En conclusion, à supposer donc qu'une possibilité marginale d'évocation de la société MAISONS DU MONDE existe à la lecture du prospectus litigieux, il ne peut être analysé comme un acte délibéré opéré en vue de parasiter sa renommée. Il résulte de ces analyses qu'il n'est pas démontré une volonté, pour la société FLY, de faire référence indûment à la notoriété de la société MAISONS DU MONDE, afin de se mettre dans son sillage et de profiter des investissements de cette dernière, tant en termes de marketing/communication commerciale que de création des produits commercialisés. La société MAISONS DU MONDE n'établit en effet aucunement que la société FLY aurait profité à moindre frais des efforts de sa concurrente pour imposer ses propres produits, engendrant une dérive de clientèle. Il apparaît au contraire que la société FLY avait développé sa stratégie propre, qu'elle a décliné à travers plusieurs prospectus composant un ensemble cohérent, au sein duquel s'inscrivait celui en cause.

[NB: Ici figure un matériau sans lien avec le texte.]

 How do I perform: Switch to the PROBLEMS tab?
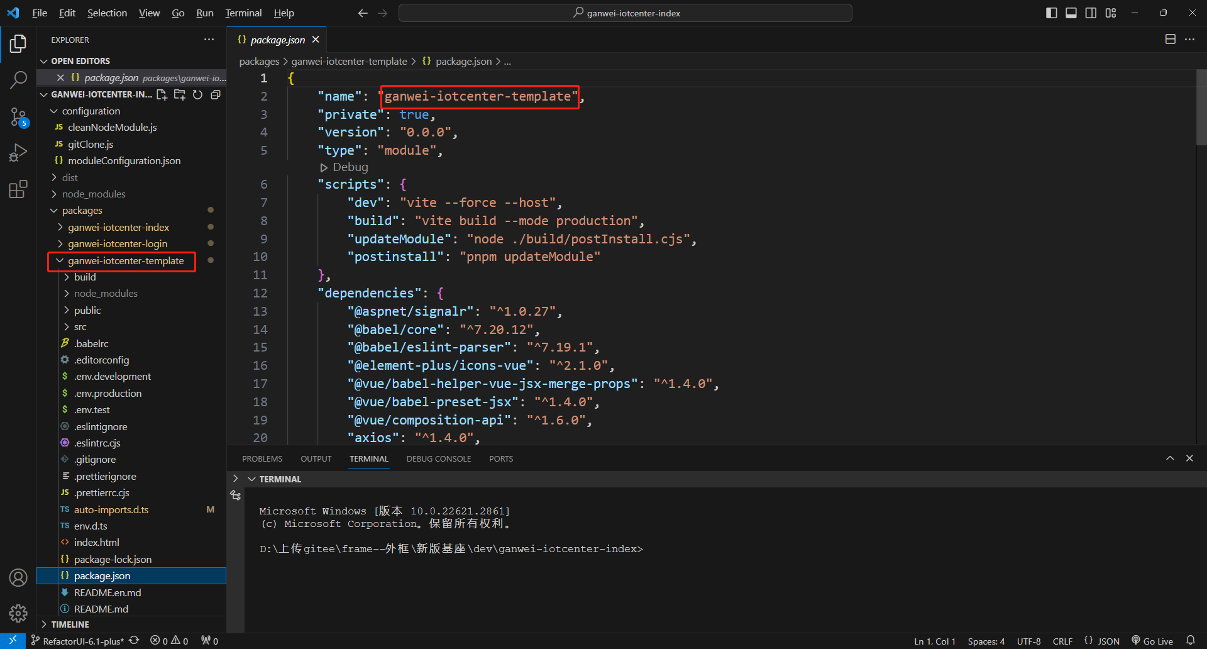262,459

Aucun acte de parasitisme n'étant caractérisé, il convient de confirmer le rejet de toutes les demandes formées par la société MAISONS DU MONDE à ce titre, tant celle portant sur l'attribution de dommages et intérêts, que celles portant sur les mesures de publicité et d'interdiction de reproduction.

La demande de dommages et intérêts formée en première instance, à titre reconventionnel, par la société FLY, n'est plus soutenue à hauteur de cour. Il n'y donc pas lieu à statuer sur cette demande rejetée par le premier juge.

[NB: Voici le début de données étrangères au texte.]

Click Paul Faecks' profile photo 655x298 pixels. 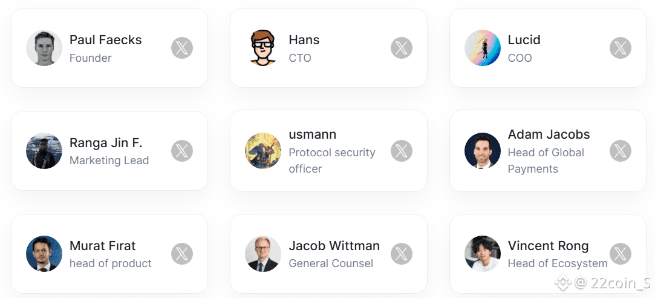click(x=44, y=48)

2. Sur les demandes accessoires :

La société MAISONS DU MONDE, succombante en son appel, sera condamnée aux dépens.

L'équité ne commande pas l'application des dispositions de l'article 700 du Code de procédure civile.

P A R C E S M O T I F S

LA COUR,

CONFIRME le jugement rendu le 26 novembre 2018 par le tribunal de grande instance de MULHOUSE, en toutes ses dispositions,

Y ajoutant,

CONDAMNE la société MAISONS DU MONDE aux dépens,

DIT n'y avoir lieu à application des dispositions de l'article 700 du Code de procédure civile.